- Born: 1946
- Died: April 12, 2014 (aged 67–68) Champaign, Illinois, U.S.
- Education: California Institute of Technology(B.S.) Harvard University(Ph.D)
- Known for: Tucker theory Instruments for Submillimeter astronomy
- Awards: IEEE Microwave Pioneer Award (2002)
- Scientific career
- Fields: Physics Electronics
- Workplaces: Brown University Technical University of Delft Harvard University Jet Propulsion Laboratory University of Illinois at Urbana–Champaign
- Thesis: The Resistive Transition in One-Dimensional Superconductors
- Doctoral advisor: Bertrand Halperin

= J. R. Tucker =

American physicist (1946–2014)

John R. Tucker (1946 – April 12, 2014) was an American physicist who made several contributions to the fields of electronics, physics and microwave theory, known for generalizing the microwave mixer theory and presenting the body of work, known as the "Tucker theory", and for his fundamental theoretical contributions which resulted into various advancements in experimental Submillimeter astronomy. He is also credited with laying down some of the technological foundations (a number of novel semiconductor devices and fabrication techniques) for making practical Quantum computing possible.

==Biography==
Tucker was born in 1946 in Seattle, Washington, and proceeded to the California Institute of Technology where he completed his bachelor's in 1966 and came across Richard P. Feynman. He was one of the fortunate students to attend Feynman's lectures, which later resulted into the formal book widely known as The Feynman Lectures on Physics. He completed his doctorate in physics in June 1972 from the Harvard University, under the able guidance of Bertrand Halperin. His thesis title was "The Resistive Transition in One-Dimensional Superconductors". While completing his doctorate at Harvard, he also worked as one of the resident visitors and consultants in the theoretical physics group at the Bell Laboratories. One completion of his PhD, he was appointed as a postdoctoral research fellow at the Brown University with his advisor the well-known statistical physicist Leo Kadanoff. Tucker did much of his work on the photon-assisted tunneling (Superconducting tunnel junction) in SIS (Superconductor-Insulator-Suoerconductor) mixers (the "Tucker Quantum-Mixers Theory" or simply "Tucker theory"), his most glaring work, while working at Aerospace Corporation in California (from 1974 to 1981), before he joined the University of Illinois at Urbana–Champaign (UIUC) faculty in 1981, when recruited by the twice physics Nobel laureate John Bardeen in his research group. Both scientists remained colleagues and collaborators for a long time, which resulted into a number of physics studies. He served as an NRC Senior Fellow at the NASA Institute for Space Studies in New York (1980), Visiting professor at the Technical University of Delft (1999), member of the Review Panel of 'Laboratory Directed Research and Development Programs' at the Los Alamos National Laboratory (May 2001 and 2002), and as the Chair of the NASA/Caltech Jet Propulsion Laboratory MicroDevices Laboratory Visiting Committee from 2008. Tucker worked until his last days as a Professor Emeritus of Physics at the Department of Electrical and Computer Engineering at UIUC. He died at his residence in Champaign, IL, on 12 April 2014, leaving his wife, Mary Greiner, a son and a daughter.
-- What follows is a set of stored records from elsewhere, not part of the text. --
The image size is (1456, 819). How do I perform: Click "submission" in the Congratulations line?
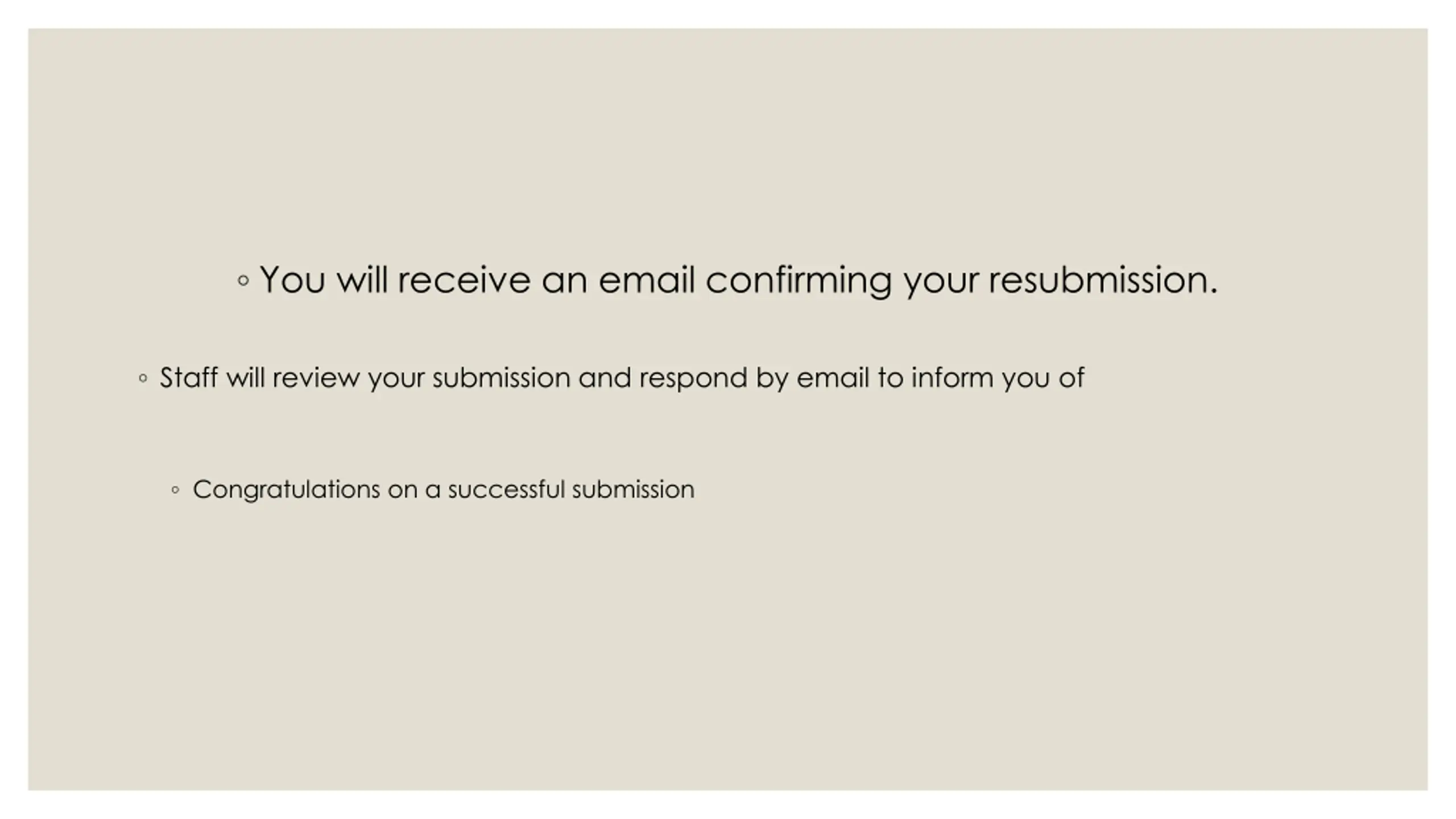point(633,490)
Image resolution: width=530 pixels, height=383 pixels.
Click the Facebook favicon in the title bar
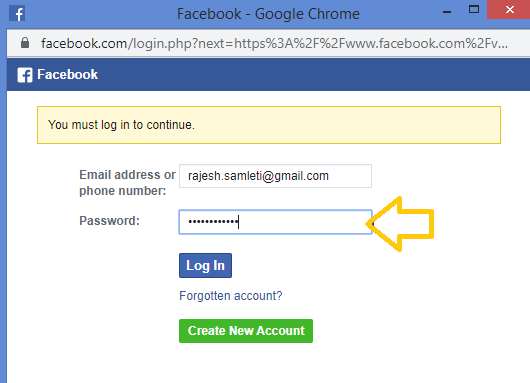17,14
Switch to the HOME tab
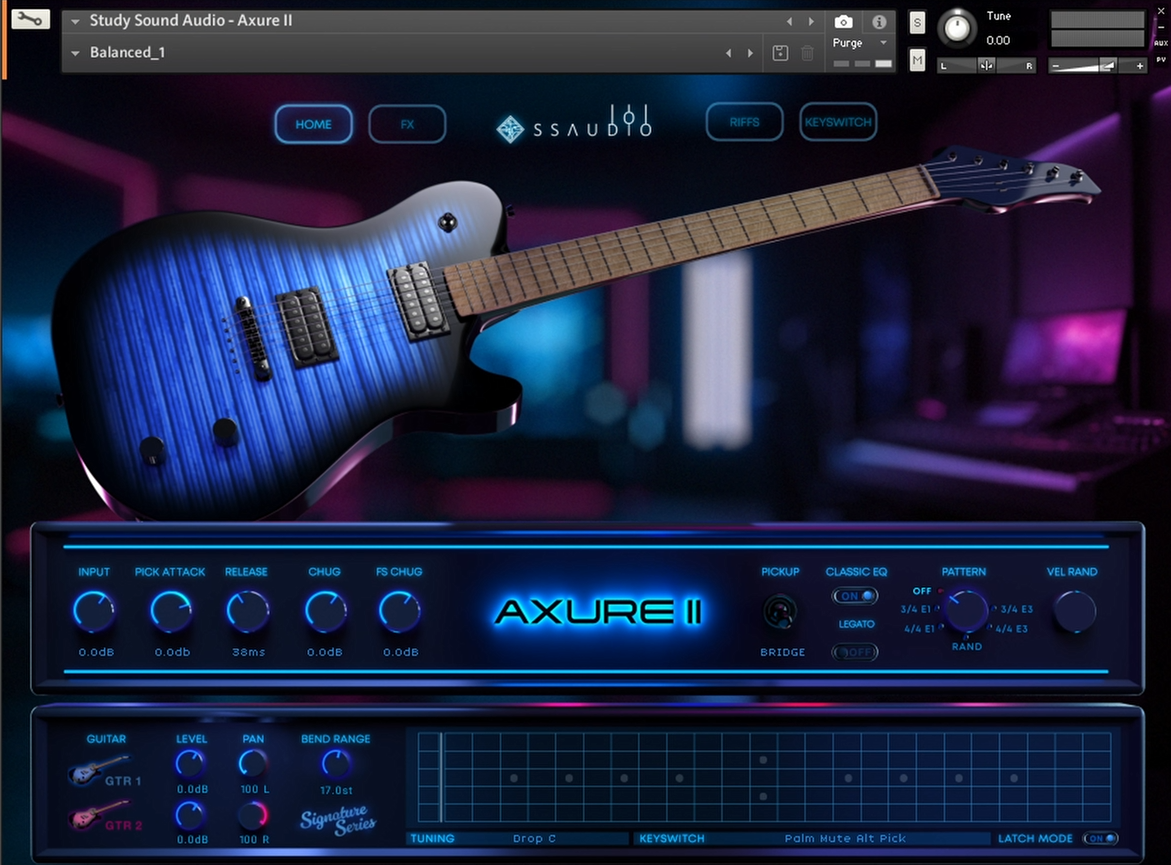Screen dimensions: 1171x865 pyautogui.click(x=313, y=124)

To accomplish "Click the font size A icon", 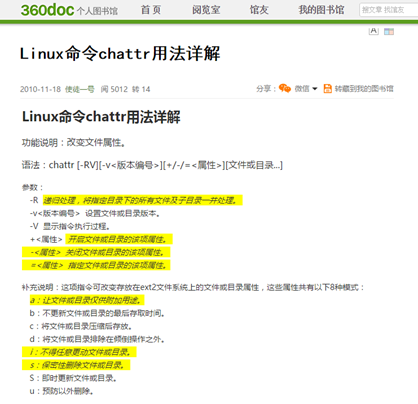I will pyautogui.click(x=374, y=31).
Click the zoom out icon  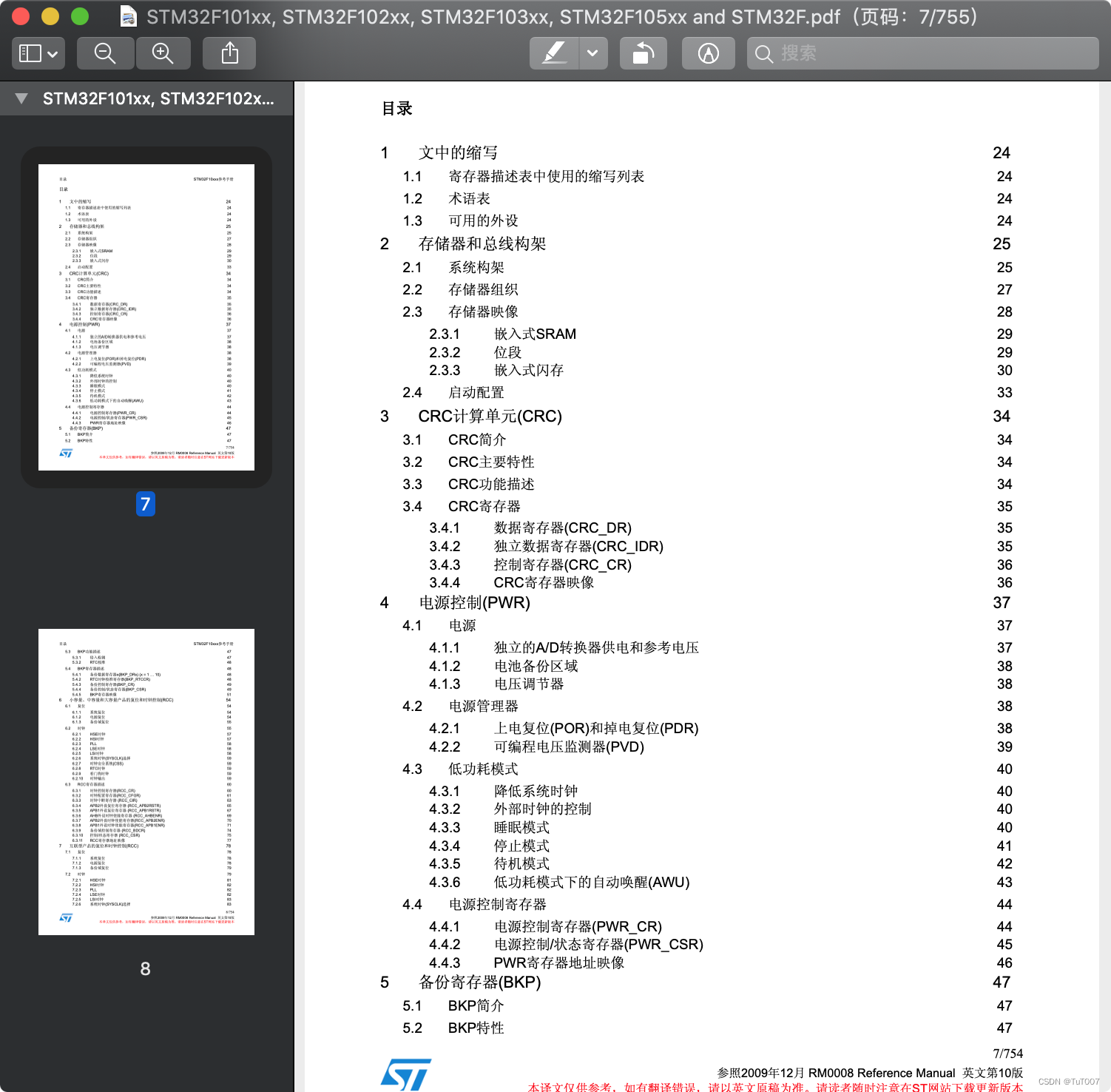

Bardeen gives several accounts of Tucker and his work.

==Noteworthy scientific contributions==
Fascinated by the possibility of using quantum phenomena in amplification of weak microwave signals, Tucker developed the quantum generalization of microwave mixer theory based on the quantum mechanical effect of photon-assisted tunneling (Superconducting tunnel junctions), which finally got to be known as the "Tucker Theory" (1975–85). The effects as predicted by this theory permitted noiseless amplification of incoming signals. This was an important discovery and it resulted into revolutionary advancements in the millimeter and submillimeter astronomy through the development of "Superconductor-Insulator-Superconductor (SIS)" receivers operating at around the fundamental limit for sensitivity (As restricted by the Heisenberg Uncertainty principle). These receivers found their way on all major (sub) millimeter telescopes at high altitudes.

James J. Coleman, a colleague of Tucker at UIUC said "He revolutionized space science. His predictions allowed others to build the hardware that helped dramatically change our understanding of the universe.”

Other than his theoretical pursuits, Tucker initiated atom-scale STM e-beam Lithography (as based on selective desorption of hydrogen from H-passivated silicon surfaces in ultra-high vacuum, with Dr. T.-C. Shen (1992–98)), as well as suggested techniques like gate-induced tunneling (field emission) as a new way for fabricating Metal Silicide Source/Drain MOS transistors.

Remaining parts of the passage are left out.